## Questions to answer
A. Rewrite the paragraph of the Division 2 review that begins "Decocted to its core essence" as a short bulleted list that keeps its main facts.
B. Please copy the Division 2 review word for word from "Capitol: The Washington" to "and badly executed.".
C. Continue the Division 2 review from its last sentence.

## Extract provided
_ _ _ _

Decocted to its core essence, shooting and looting, The Division 2 hits all the right notes. The enemies are less bullet sponges than the previous game, the loot distribution is generous but not overwhelming, encounters can be tense and escalate into serious battles, and rarely for the launch period of a live service game there have been no server issues or serious bugs ruining the experience. This isn’t a live service that’ll be worth it a year from now after a dozen patches, it’s one that’s worth it right now. The Division 2 is the yardstick we’ll be measuring future live service looter-shooters by for quite some time.
Capitol: The Washington area is quite varied and missions take you into some interesting landmarks.
Variety: There’s so many guns and so many variants that you’re bound to find one that works for you.
Skinner Box: Just the right amount of reward keeps you in that sweet spot of wanting more.
Report: While they don’t sound bad, the weapon effects don’t sound good either.
Talky Toaster: Do yourself a favour and skip the dialogue, it’s asinine and badly executed.
Well now, The Division 2. Where do we begin? The first game had a rather rocky launch, introducing some massive balance changes that disenfranchised a lot of players that got their hands on it during conventions and the like. As well as coming at the time when Ubi were radically scaling back the graphical fidelity of their games. But, credit where credit is due, they stuck with and made some huge improvements as it went along. Turning it into quite the fun little looter shooter. Then the second started making waves, receiving a fair whack of negative feedback during beta testing. Not to mention the ill will garnered by a move to being an Epic Store Exclusive. Except, well, it isn’t really. Because like all Ubi games, it launches in Uplay anyway.

_ _ _ _

## Extracted material
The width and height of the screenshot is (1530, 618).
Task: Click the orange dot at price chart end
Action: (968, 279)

_ _ _ _

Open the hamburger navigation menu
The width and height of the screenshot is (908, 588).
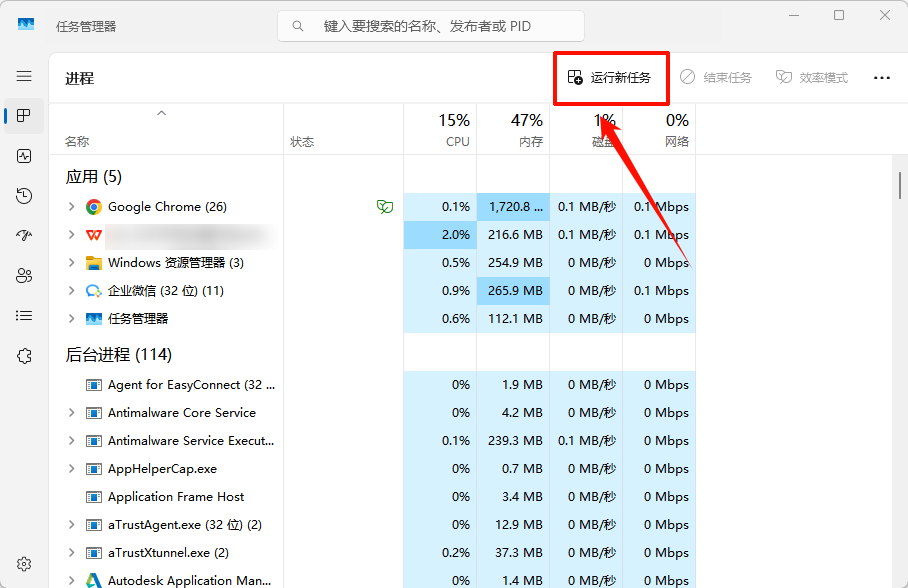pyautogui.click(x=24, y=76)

_ _ _ _

## Answers for this exercise
A.
- At its core, shooting and looting, The Division 2 hits all the right notes.
- Enemies are less like bullet sponges than in the previous game.
- Loot is handed out generously but not overwhelmingly.
- Encounters can be tense and can escalate into serious battles.
- Unusually for a live service game's launch, there have been no server issues or serious bugs.
- The game is worth it right now, not only a year from now after a dozen patches.
- It will be the yardstick for future live service looter-shooters for quite some time.

B.
Capitol: The Washington area is quite varied and missions take you into some interesting landmarks.
Variety: There’s so many guns and so many variants that you’re bound to find one that works for you.
Skinner Box: Just the right amount of reward keeps you in that sweet spot of wanting more.
Report: While they don’t sound bad, the weapon effects don’t sound good either.
Talky Toaster: Do yourself a favour and skip the dialogue, it’s asinine and badly executed.

C.
Then things started to change, and people were really getting on board with it. But we were still a tad concerned that they’d screw the pooch at the final hurdle. They didn’t. The Division 2 launched in nigh perfect condition. It looks great, it plays well and the in game version of America’s capital is masterfully designed. There’s always something to see, and exploring side paths are something you find yourself wanting to do, no matter how much it may distract you from what you were originally planning. That’s not just because of the loot either. There are all sorts of little details in the world, like the street that just had a broken desk sitting in the road, or the stuffed toy sitting on a pile of trash in pristine condition. It has you genuinely curious what went on in these areas. What were the people who lived there doing when the viral attack happened?
The story is a bit meh, without any real sense of closure. But it’s interesting enough that you will find yourself wanting to explore the coming DLC. As well as finding all the logs around the place that flesh things out. Yes, there are a great many collectables, but they don’t tell the story, they expand on it. What little there is. Leaving you with an overall impression of a damned fine game. Honestly, it’s the new benchmark for looter shooters. Just about everything is done right, or at least competently. Nothing can really be pointed to as letting things down. It’s just an all round, fun game to play. Well worth your money. The lack of being on Steam still sucks though.